The Trump administration on Thursday asked the Supreme Court to allow the Pentagon to ban transgender servicemembers while legal battles continue to play out.

Both judges ordered the military to refrain from forcing out more than 1,000 transgender troops and to resume providing for their medical care, including surgical procedures and voice and hormone therapy. The memo is the latest move by the Pentagon to comply with those orders.

But it presents another headache for Hegseth, who has made culture war issues — such as changing recruitment standards and reinstating the ban — a key piece of his effort to make the military more lethal. Hegseth has emphasized this theme as he’s sought to defend himself amid multiple scandals, including texting sensitive details of military operations in Yemen to multiple Signal group chats and a vicious brawl between his top advisers.

“Service members and all other covered beneficiaries 19 years of age or older may receive appropriate care for their diagnosis of [gender dysphoria], including mental health care and counseling and newly initiated or ongoing cross-sex hormone therapy,” Dr. Stephen Ferrara, the Pentagon’s acting assistant secretary of Defense for health affairs, said in a memo dated April 21.

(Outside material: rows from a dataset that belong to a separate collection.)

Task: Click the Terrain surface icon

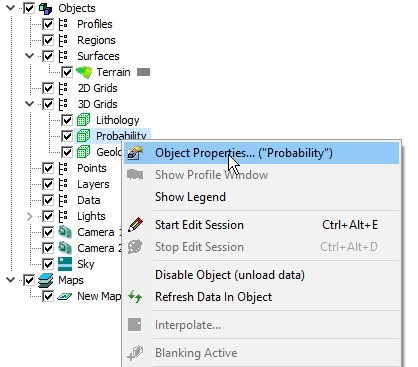Action: point(84,72)
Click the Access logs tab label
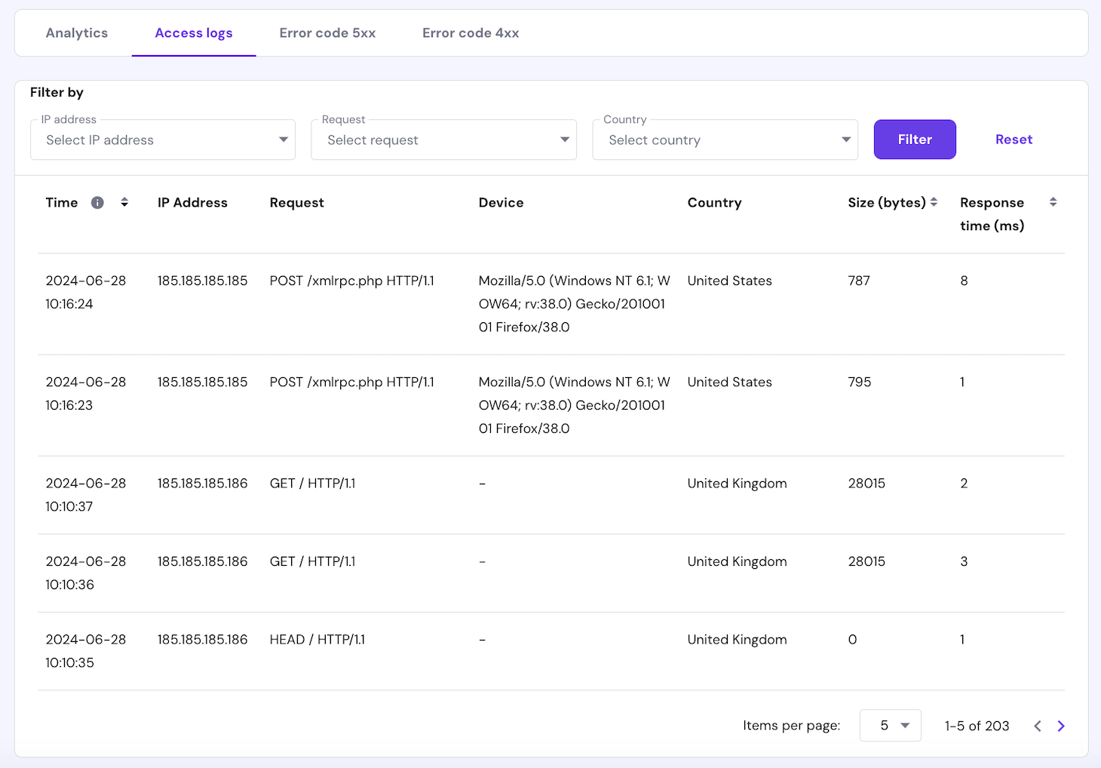Screen dimensions: 1101x768 click(193, 32)

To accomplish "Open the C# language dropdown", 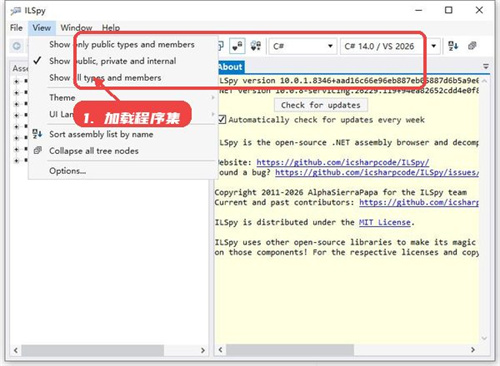I will 302,46.
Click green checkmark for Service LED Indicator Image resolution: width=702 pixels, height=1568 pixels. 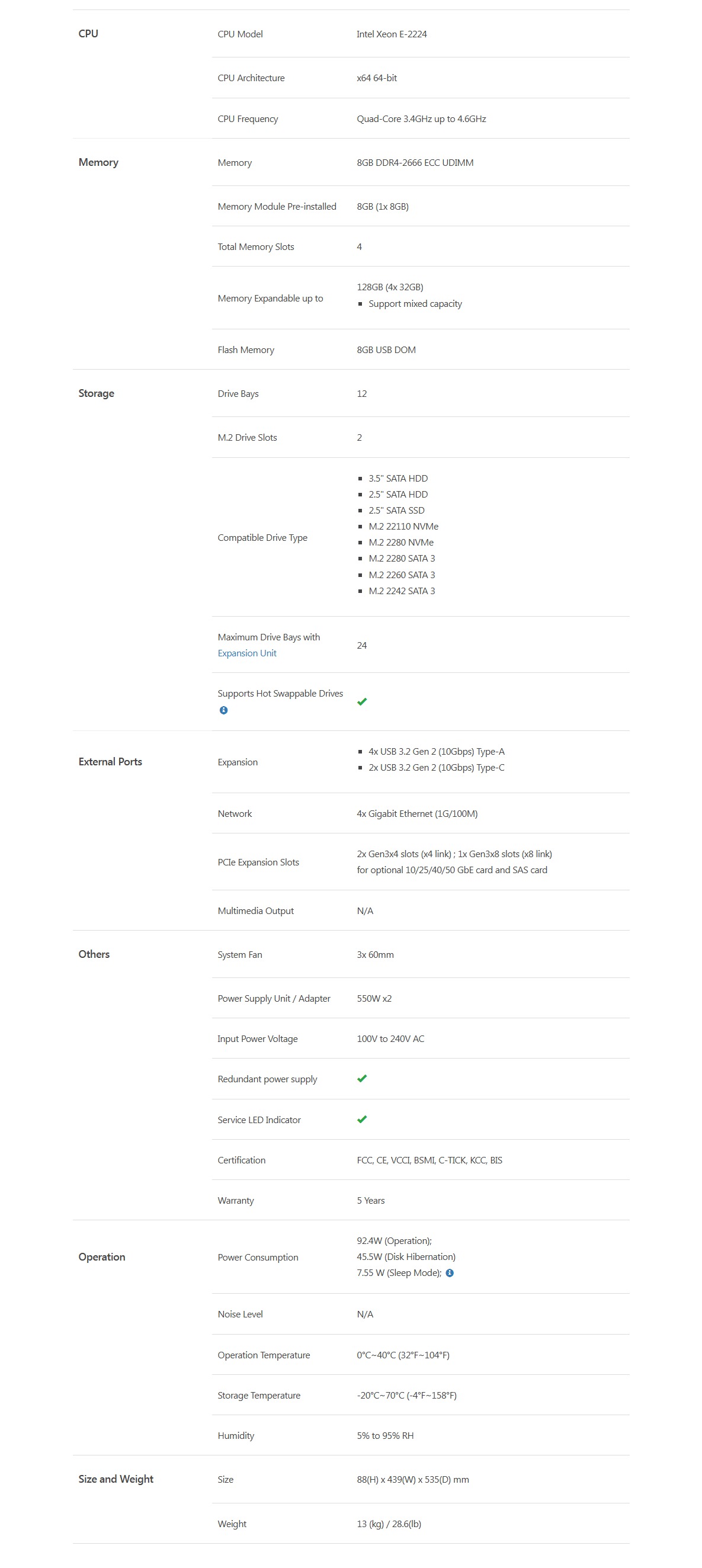click(x=361, y=1120)
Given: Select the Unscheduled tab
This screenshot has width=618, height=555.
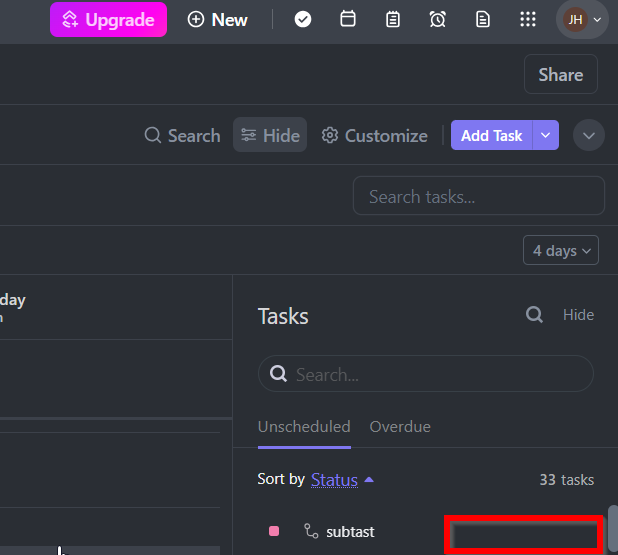Looking at the screenshot, I should (x=304, y=426).
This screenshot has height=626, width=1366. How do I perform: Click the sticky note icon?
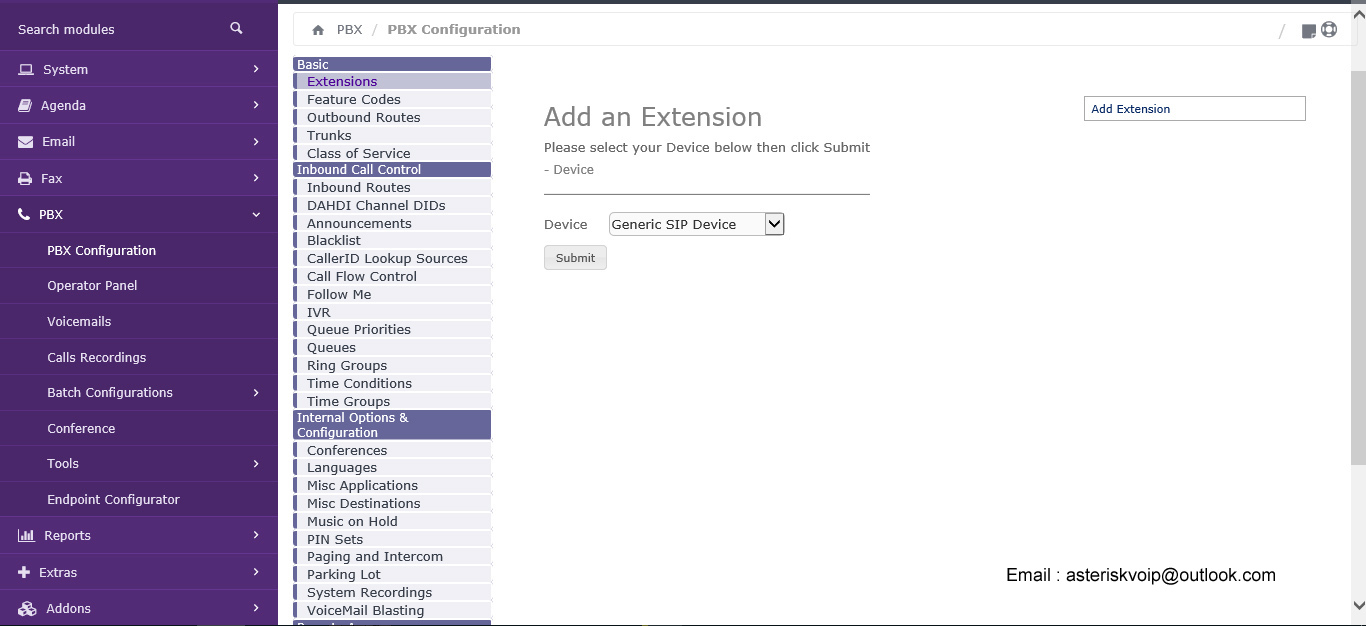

President Donald Trump signed a long-expected order banning transgender people from serving in the military at the outset of the administration, just as he had done in 2017. But LGBTQ advocacy groups quickly pounced, calling the order discriminatory.

So far, the courts have rejected the Pentagon’s arguments that including transgender troops reduces the military’s ability to fight. U.S. District Judge Benjamin Settle ruled in March that there is no evidence that transgender troops harm military readiness, and ordered the Pentagon to return to the status quo.

A three-judge panel of the D.C. Circuit Court of Appeals on Tuesday became the first appellate court to hear arguments on Trump’s transgender military policy but gave little indication of how it might rule.

Defense officials acknowledged in a March memo sent to Pentagon leadership that the agency would comply with the court order, but did not detail the steps the department would take to follow it. Hegseth has openly attacked one of the judges, U.S. District Judge Ana Reyes, for her order, labeling her “Commander Reyes” in a pejorative post on X.

Hegseth has faced pressure from Democrats to follow the court order, suggesting he was undermining military recruitment needs.

“Given the unwillingness or inability of 99.6 percent of the U.S. population to serve in our military, the last thing our nation should be doing is rejecting patriotic Americans who are ready and willing to serve our country,” a group of 14 Senate Democrats, led by Sen. Tammy Duckworth (D-Ill.), an Iraq veteran, wrote Tuesday to Hegseth. “The Trump administration’s repeated attacks on the transgender community reveal an ideological obsession rooted in a poor understanding of science.”

The Pentagon referred questions to the Justice Department, which did not immediately respond to a request for comment.

February memo signed by then-acting undersecretary for personnel and readiness Darin Selnick — who was fired by Hegseth last week — said service members or potential recruits interested in the military who have “a current diagnosis or history of, or exhibit symptoms consistent with, gender dysphoria” are “incompatible” with U.S. military service.

Some officials saw the move as a capitulation by the administration, which was settling for a loss in court while continuing to wage a public relations war to keep transgender service members out of the military.

“They’ve scared all of the trans people off,” said one person close to the Pentagon familiar with the conversations, granted anonymity to discuss a sensitive issue. “What’s to be gained by continuing to fight with the courts? It seems pretty easy to stop getting crazy with it. You won. You got what you wanted.”